Tradisi Maudu Lompoa di
Kabupaten Takalar, Sulawesi Selatan, adalah perayaan besar
Maulid Nabi Muhammad SAW yang masih dilestarikan oleh
masyarakat setempat, khususnya di Desa Cikoang, Kecamatan
Mangarabombang. Maudu Lompoa berasal dari kata "Maudu," yang
berarti Maulid, dan "Lompoa," yang berarti besar, sehingga
dapat diartikan sebagai perayaan Maulid Nabi Muhammad SAW yang
diadakan secara besar-besaran.
Tradisi ini berakar dari kedatangan Syekh Jalaluddin, seorang
ulama dari Aceh, ke Desa Cikoang pada tahun 1629 Masehi untuk
menyebarkan ajaran Islam. Syekh Jalaluddin yang pernah belajar
di Baghdad, membawa sembilan kitab, termasuk kitab Maulid
‘Aqidatul Anwal,’ yang mengajarkan dasar-dasar akidah dan
syariat Islam kepada masyarakat setempat yang saat itu masih
minim pengetahuan tentang Islam. Tiga hari sebelum wafatnya,
beliau memperkenalkan tradisi perayaan Maulid, yang kemudian
menjadi bagian integral dari kehidupan masyarakat Cikoang.

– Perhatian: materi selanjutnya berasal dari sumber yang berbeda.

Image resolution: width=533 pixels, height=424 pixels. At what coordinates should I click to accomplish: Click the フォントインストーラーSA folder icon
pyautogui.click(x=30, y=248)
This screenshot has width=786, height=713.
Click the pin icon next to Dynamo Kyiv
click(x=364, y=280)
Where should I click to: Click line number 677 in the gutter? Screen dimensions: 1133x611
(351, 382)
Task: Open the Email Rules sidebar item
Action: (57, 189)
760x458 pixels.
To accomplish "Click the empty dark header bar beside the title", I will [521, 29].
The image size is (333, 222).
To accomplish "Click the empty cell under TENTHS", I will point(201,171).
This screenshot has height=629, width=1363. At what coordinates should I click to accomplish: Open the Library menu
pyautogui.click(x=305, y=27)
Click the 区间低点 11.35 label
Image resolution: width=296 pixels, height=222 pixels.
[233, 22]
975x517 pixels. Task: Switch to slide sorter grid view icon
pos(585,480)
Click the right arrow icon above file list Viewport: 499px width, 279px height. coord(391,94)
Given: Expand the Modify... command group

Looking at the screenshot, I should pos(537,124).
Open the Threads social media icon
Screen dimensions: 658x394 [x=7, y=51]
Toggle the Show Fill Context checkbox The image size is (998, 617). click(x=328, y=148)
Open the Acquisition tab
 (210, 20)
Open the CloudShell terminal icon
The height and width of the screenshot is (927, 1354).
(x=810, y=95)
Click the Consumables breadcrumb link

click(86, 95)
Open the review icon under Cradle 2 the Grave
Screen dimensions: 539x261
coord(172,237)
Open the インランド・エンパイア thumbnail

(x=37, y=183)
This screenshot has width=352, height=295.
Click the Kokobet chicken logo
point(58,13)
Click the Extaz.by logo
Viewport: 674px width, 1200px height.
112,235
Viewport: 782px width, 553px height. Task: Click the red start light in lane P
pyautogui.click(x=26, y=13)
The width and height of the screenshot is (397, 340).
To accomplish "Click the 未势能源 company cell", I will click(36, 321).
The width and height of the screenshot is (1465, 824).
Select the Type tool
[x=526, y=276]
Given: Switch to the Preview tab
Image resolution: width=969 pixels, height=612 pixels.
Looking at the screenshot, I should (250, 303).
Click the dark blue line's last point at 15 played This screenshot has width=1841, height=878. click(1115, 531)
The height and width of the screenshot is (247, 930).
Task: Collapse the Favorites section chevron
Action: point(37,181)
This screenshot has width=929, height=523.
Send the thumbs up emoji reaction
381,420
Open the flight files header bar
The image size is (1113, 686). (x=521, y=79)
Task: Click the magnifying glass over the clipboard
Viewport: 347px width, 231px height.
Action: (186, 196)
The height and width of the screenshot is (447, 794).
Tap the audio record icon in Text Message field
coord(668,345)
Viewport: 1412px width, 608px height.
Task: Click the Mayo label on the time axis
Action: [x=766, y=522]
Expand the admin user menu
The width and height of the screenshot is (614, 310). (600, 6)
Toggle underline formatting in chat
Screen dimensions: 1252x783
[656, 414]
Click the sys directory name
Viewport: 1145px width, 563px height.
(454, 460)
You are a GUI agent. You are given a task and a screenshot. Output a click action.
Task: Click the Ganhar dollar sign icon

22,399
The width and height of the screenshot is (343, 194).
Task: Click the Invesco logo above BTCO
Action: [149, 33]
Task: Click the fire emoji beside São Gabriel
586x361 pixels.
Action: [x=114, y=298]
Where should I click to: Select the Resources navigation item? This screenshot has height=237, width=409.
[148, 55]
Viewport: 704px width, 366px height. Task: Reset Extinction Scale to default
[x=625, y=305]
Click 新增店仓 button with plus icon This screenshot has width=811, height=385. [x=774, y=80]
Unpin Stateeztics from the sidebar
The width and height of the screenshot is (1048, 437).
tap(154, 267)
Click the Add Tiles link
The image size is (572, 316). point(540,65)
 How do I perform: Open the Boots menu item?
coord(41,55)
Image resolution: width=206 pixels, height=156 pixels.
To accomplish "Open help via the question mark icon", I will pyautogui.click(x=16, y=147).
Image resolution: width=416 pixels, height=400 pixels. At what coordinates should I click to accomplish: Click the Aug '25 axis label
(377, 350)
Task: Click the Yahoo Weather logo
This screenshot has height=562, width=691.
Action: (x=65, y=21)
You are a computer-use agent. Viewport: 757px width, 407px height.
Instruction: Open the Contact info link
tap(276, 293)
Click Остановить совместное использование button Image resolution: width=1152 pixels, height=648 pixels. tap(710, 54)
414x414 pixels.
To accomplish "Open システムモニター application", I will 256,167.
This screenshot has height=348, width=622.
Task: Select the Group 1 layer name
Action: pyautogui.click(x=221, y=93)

Maudu Lompoa pertama kali dilaksanakan pada tahun 1963 di Masjid Nurul Ilmi, yang kini menjadi tempat bersejarah di Desa Cikoang. Tradisi ini tidak hanya menjadi perayaan keagamaan tetapi juga sarana untuk menjaga keselarasan dan keharmonisan dalam masyarakat melalui ritual dan kesucian rasa serta akhlak.
Maudu Lompoa
Setiap peringatan Maulid Nabi Muhammad SAW
Desa Cikoang, Kecamatan Mangarabombang, Kabupaten Takalar, Sulawesi Selatan
Maudu Lompoa adalah tradisi perayaan Maulid Nabi Muhammad SAW yang dilaksanakan secara besar-besaran oleh masyarakat Desa Cikoang, Kabupaten Takalar. Tradisi ini dimulai pada tahun 1963 dan memiliki tujuan untuk menjaga keselarasan dan keharmonisan hidup masyarakat.
Maudu Lompoa diawali dengan pembacaan kitab Maulid dan diikuti dengan berbagai ritual keagamaan yang menekankan pada kesucian rasa dan akhlak, sesuai ajaran Syekh Jalaluddin yang membawa tradisi ini ke Cikoang pada tahun 1629 Masehi.